[Kırk Vezir hikayesi] - [قرق وزير حكايەسی]

This material is held atBritish Library Asia, Pacific and Africa Collections

  • Reference
    • GB 59 Or 7322
  • Dates of Creation
    • 1010
  • Language of Material
    • Turkish
  • Physical Description
    • 1 text 182 ff Materials : Paper. Foliation : European, 182 ff. Dimensions : 218 mm x 135 mm. Script : Nesih, vocalized.

Scope and Content

This volume contains the well-known tale of the Forty Viziers, translated from an Arabic original called Ḥikāyat arbaᶜīn ṣubḥ wa masāᵓby Ahmet Mısri, better known as Şeyhzade, in the time of Murat II. This copy lacks the first few folios and begins in the middle of the epitome which tells of the circumstances under which the Tale was told. The First Vizier's story appears on f 5v. This copy corresponds closely in text and arrangement with the one in Add MS 7882. The upper margin of the last folio is missing.
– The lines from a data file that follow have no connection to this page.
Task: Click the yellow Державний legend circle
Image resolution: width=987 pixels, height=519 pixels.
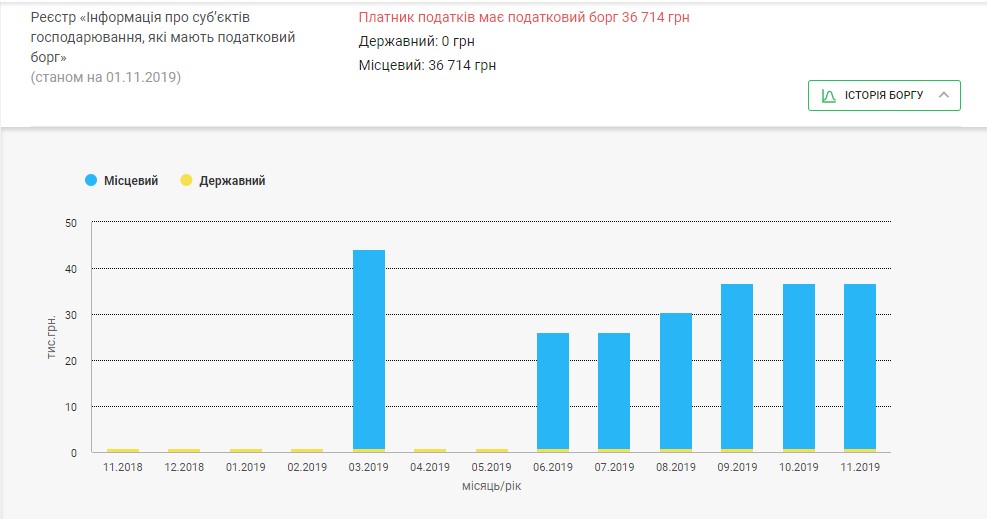Action: [x=185, y=181]
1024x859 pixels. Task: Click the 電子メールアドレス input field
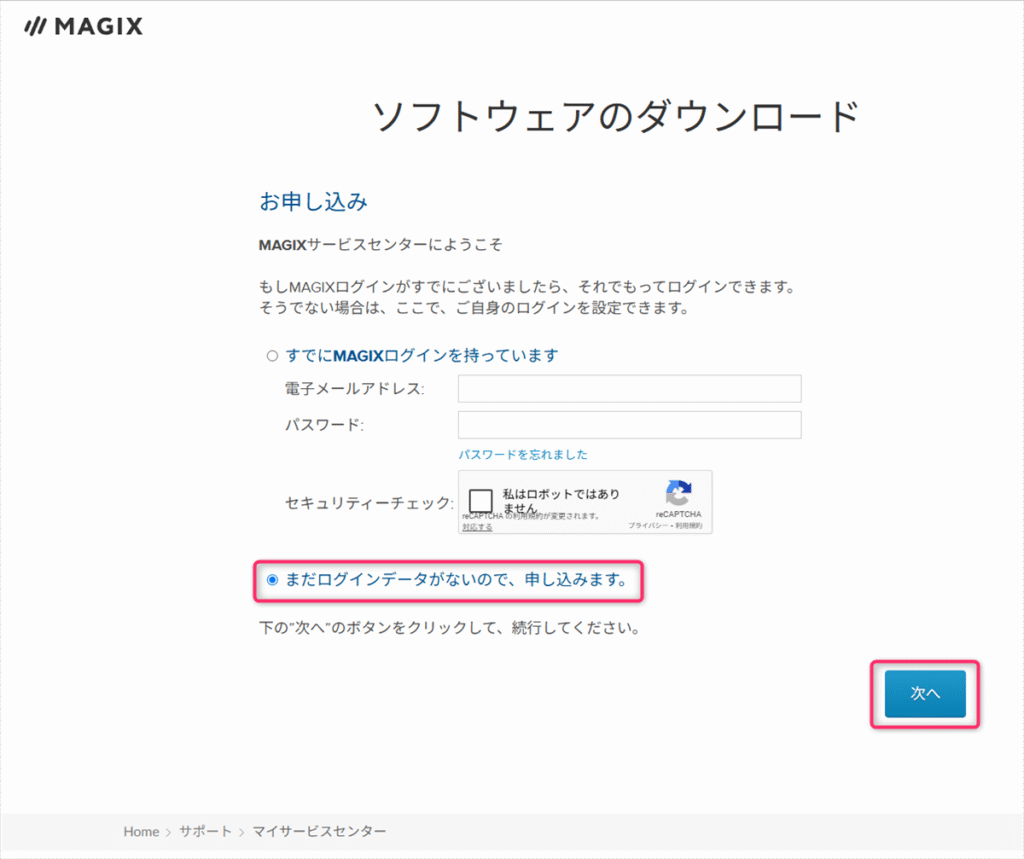point(629,388)
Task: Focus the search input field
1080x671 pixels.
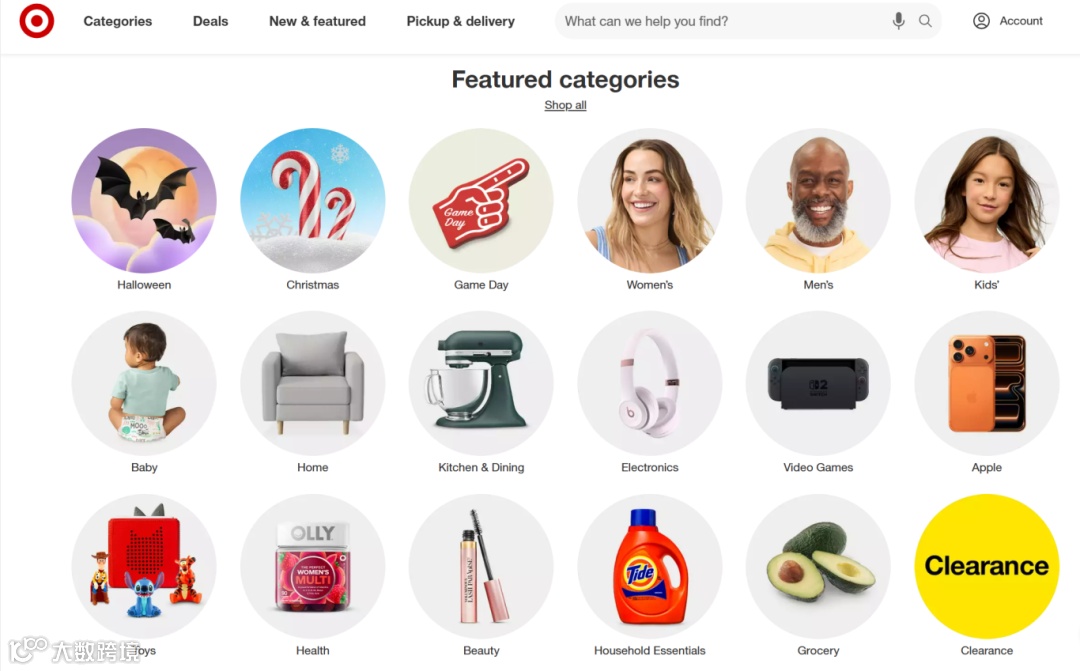Action: pyautogui.click(x=723, y=21)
The manuscript was copied in 1010 AH (1601-02 CE) by Mahmud İbn-i Muhyiddin.

Access Information

Not Public Record(s)

Unrestricted

Related Material

Other copies can be found at Or 7323, Add MS 5968, Add MS 7882, and Stowe Or 20. For more information on the text, please see Rieu, Catalogue of the Turkish Manuscripts in the British Museum, p. 216.

Bibliography

Tarih-i Kırk Vezir (Dersaadet: Matbaa-yı Ahmet Kâmil, 1325 [1909]). Other copies were also produced in Istanbul in 1283 AH (1866-67 CE) and 1285 AH (1868-69 CE). For more information on these, see Journal asiatique, 6e série, Art. XI, p. 484; and XIV, p. 87. The introduction and the tales of the first twenty days, edited by H. N. Belletête, were printed posthumously: Ahmet-i Misri, Contes turcs en langue turque, extraits du livre intitulé, Les quarante viziers, edited by Belletête, Henri Nicolas (Paris: de l'Imprimerie impériale, 1812). An incomplete French translation, by Pétis de la Croix, will be found in the Panthéon Littéraire, Contes orientaux, pp. 301-367. A German version of the whole work, from a Dresden manuscript, was published by Behrnauer: Die vierzig Veziere oder weisen Meister, edited by Behrnauer, Walter Friedrich Adolf (Leipzig: Teubner, 1851). A more complete translation is that of E. J. W. Gibb, which comprises no less than 112 tales collected from all available sources: Gibb, E. J. W., The history of the vezirs or the story of the forty morns and eves (London: Redway, 1886).